Lo scorso 16 febbraio è scomparso Jannis Kounellis, uno dei padri dell’arte povera e concettuale. Un artista che era entrato nella contemporaneità con grande spirito rivoluzionario, senza abbandonare però la necessità di una sostanza critica che desse sostegno all’azione artistica.
Kounellis lasciò ben presto il Pireo per arrivare a Roma nel 1956, a soli vent’anni, iniziando il suo percorso all’accademia di Belle Arti sotto l’influenza dell’informale Toti Scialoja, allora docente. Nel 1960 inaugura la sua prima mostra nella storica galleria La Tartaruga, cuore pulsante della vita artistica e intellettuale romana di quell’epoca.
Forse proprio per le sue radici greche era così profondamente legato alla storia della cultura occidentale. Si definiva un pittore della tradizione, nonostante fosse un fiero promotore della libertà comunicativa, che esprimeva attraverso un assemblaggio materico multisensoriale – libero ma mai casuale. E un attento conservatore delle tracce di una civiltà in declino, la nostra, nonostante fosse un rivoluzionario dell’arte.
Aderì da subito al gruppo dell’Arte Povera, sotto la guida di Germano Celant, ma fu sempre difficilmente inquadrabile dal punto di vista artistico: non era di certo partitario di una pittura figurativa, ma in fondo neanche di quella astratta, sebbene amasse molto Pollock. Del pittore americano ammirava l’espressività libera, che trascendeva dal soggettivismo per farsi carico di un’energia quasi ancestrale e profondamente umana nell’essenza. Non apprezzava invece Warhol, per la sua prospettiva cinica e negativa, che offriva una visione passiva e seriale di una realtà prettamente americana e non esportabile.

La sua ricerca artistica era indirizzata verso la sperimentazione, nel definire nuovi linguaggi poetici, sempre espressione di una tensione verso la modernità e rivelatrice del potere alchemico dei materiali.

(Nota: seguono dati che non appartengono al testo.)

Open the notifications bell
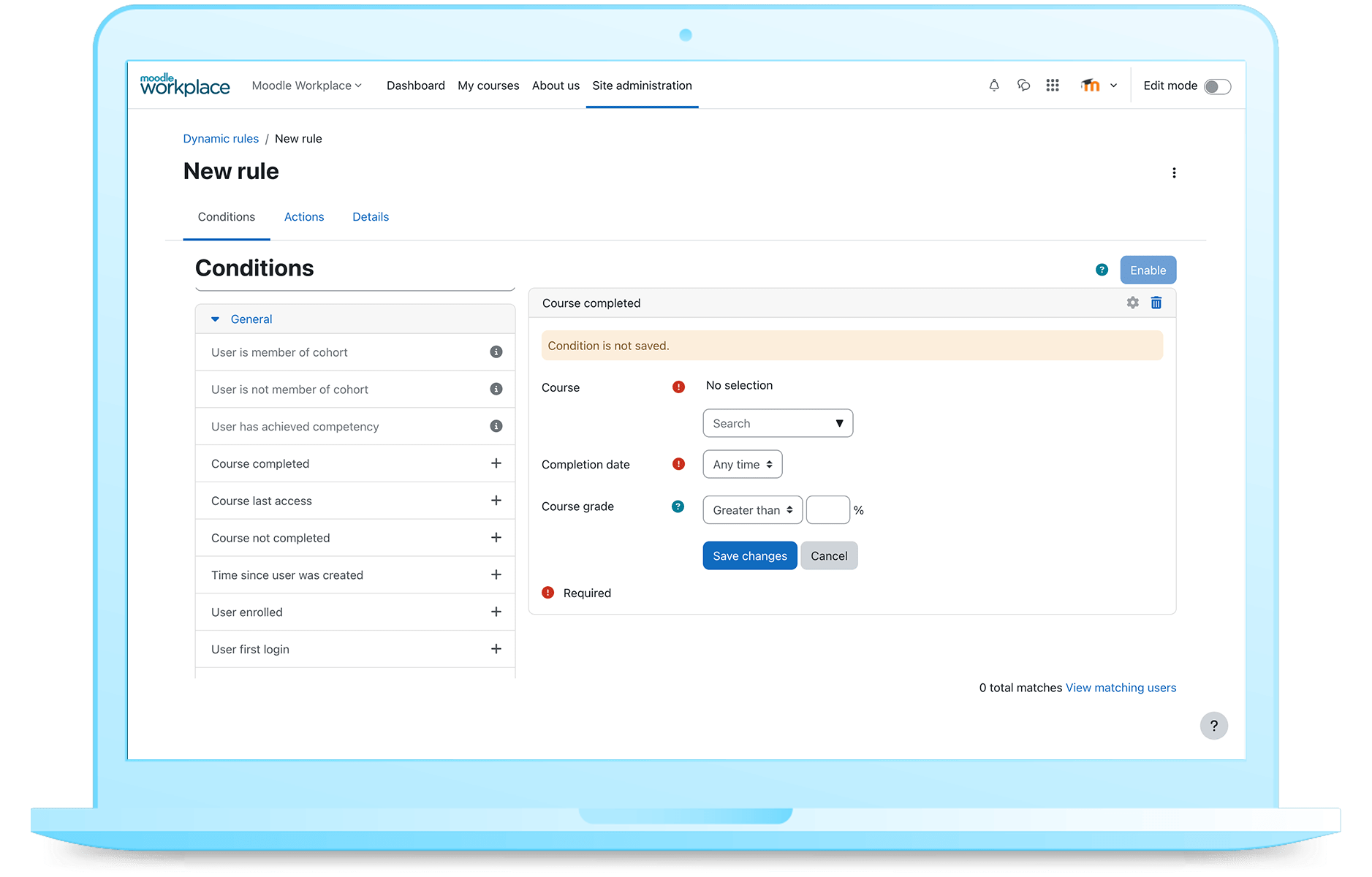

Travi di ferro e sacchi di carbone, pappagalli, cavalli, caffè, grappa, olio (i prodotti della terra e del lavoro dell’uomo), quarti di bue sanguinanti, ma anche oggetti del quotidiano ed elementi del naturale, con Kounellis entrano nei musei e nelle gallerie. Tutti oggetti che appartengono alla Storia e alla realtà e che, così decontestualizzati, acquisiscono una loro drammaticità, diventando narratori della Storia stessa.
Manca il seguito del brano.